_提示テキスト:_
金融庁長官の異例発言の真意は(写真:時事通信フォト)

 フランス新大統領の誕生を皮切りに、長らく停滞していた株価が動き出した。国内では、更なる株価上昇を招き得る“環境整備”も進んでいる。台風の目となっているのが、金融庁長官・森信親(のぶちか)氏だ。

 森氏が4月7日に日本証券アナリスト協会の「第8回国際セミナー」で行なった基調講演「日本の資産運用業界への期待」にそのカギがある。金融ジャーナリストの森岡英樹氏が解説する。

「来年1月から積立NISAがスタートするのを受けて、金融庁が税正優遇の対象となり得る投資信託を選ぼうとする過程で『投信の問題点が浮き彫りになった』と森氏は指摘したのです。『顧客である消費者の真の利益を顧みない、生産者の論理が横行している。とくに資産運用の世界においては、そうした傾向が顕著に見受けられる』と指摘しました。

_データ部:_
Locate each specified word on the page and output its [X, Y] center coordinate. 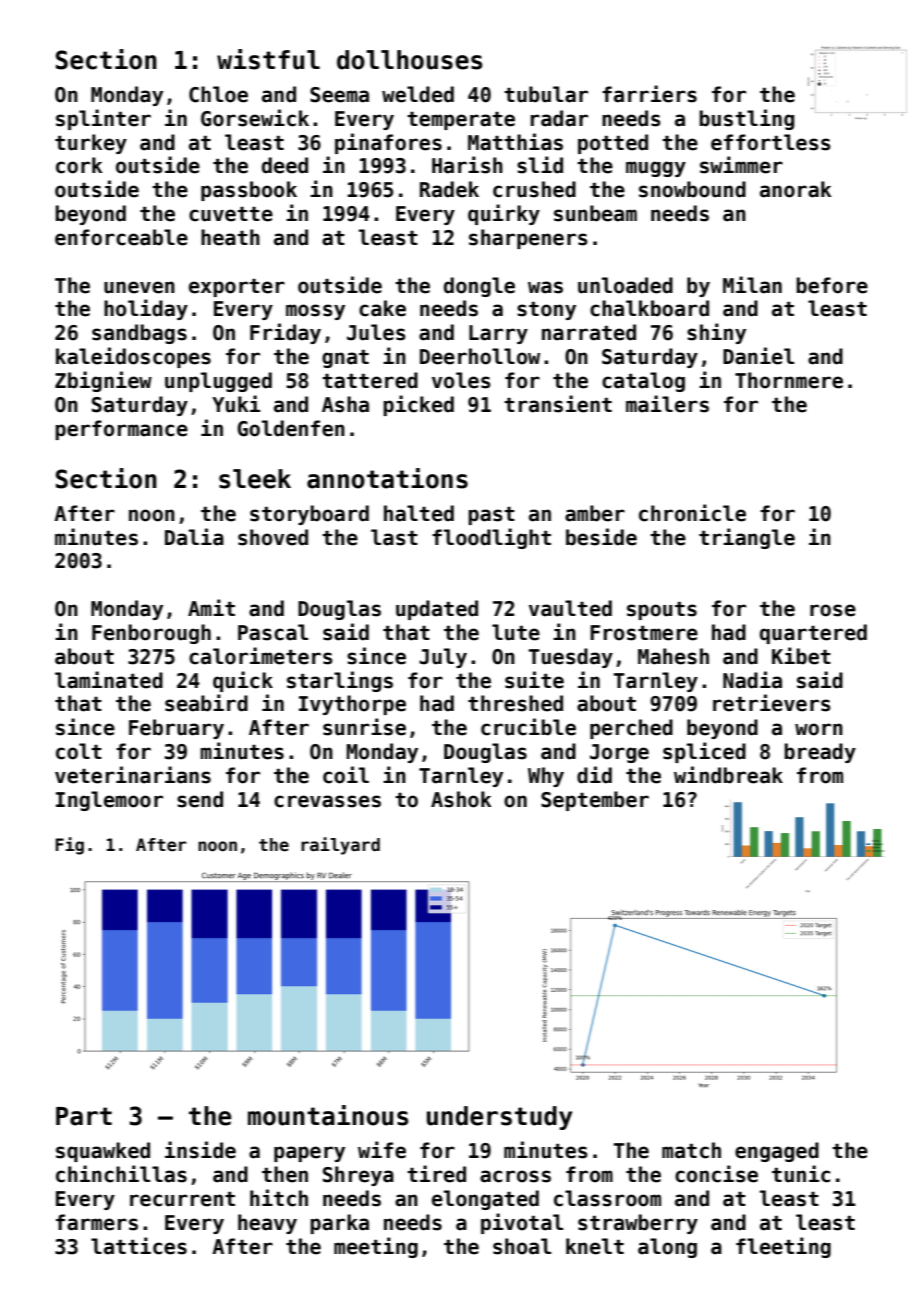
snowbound [692, 189]
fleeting [783, 1247]
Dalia [194, 537]
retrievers [772, 703]
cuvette [231, 214]
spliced [704, 752]
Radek [449, 189]
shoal [522, 1246]
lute [516, 632]
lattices [139, 1246]
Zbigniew [103, 381]
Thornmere [789, 380]
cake [382, 308]
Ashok [461, 799]
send [200, 799]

_作業内容:_
A. レコードのうち、「Radek [449, 189]」を含む行から末尾までの行（両端を含む）を、「cake」を「bread」に置き換えたうえで、ほかは一切変えずに書き出してください。
B. 金融庁長官の講演を扱った文章を、最後に示された文の後から書き継いでください。

_解答:_
A.
Radek [449, 189]
shoal [522, 1246]
lute [516, 632]
lattices [139, 1246]
Zbigniew [103, 381]
Thornmere [789, 380]
bread [382, 308]
Ashok [461, 799]
send [200, 799]

B.
 そのうえで、日本で売られている公募株式投信5406本のなかで、『ノーロード(販売手数料無料)で信託報酬が一定率以下のもの』などの条件に限って見ると、積立NISAの対象として残ったのは全体の1%弱となる50本以下だったと言明したのです。要は“ほぼすべての投信が手数料が高いし、不透明”といっているようなもの。これまでの金融庁長官では考えられない痛烈な批判でした」

 積立NISAは森氏が発起人となった新制度だ。個人の資産形成を支援することを目的とし、顧客は“税制上の優遇措置”を受けられる。その対象となる投信は、金融会社にとってドル箱としての期待が大きい。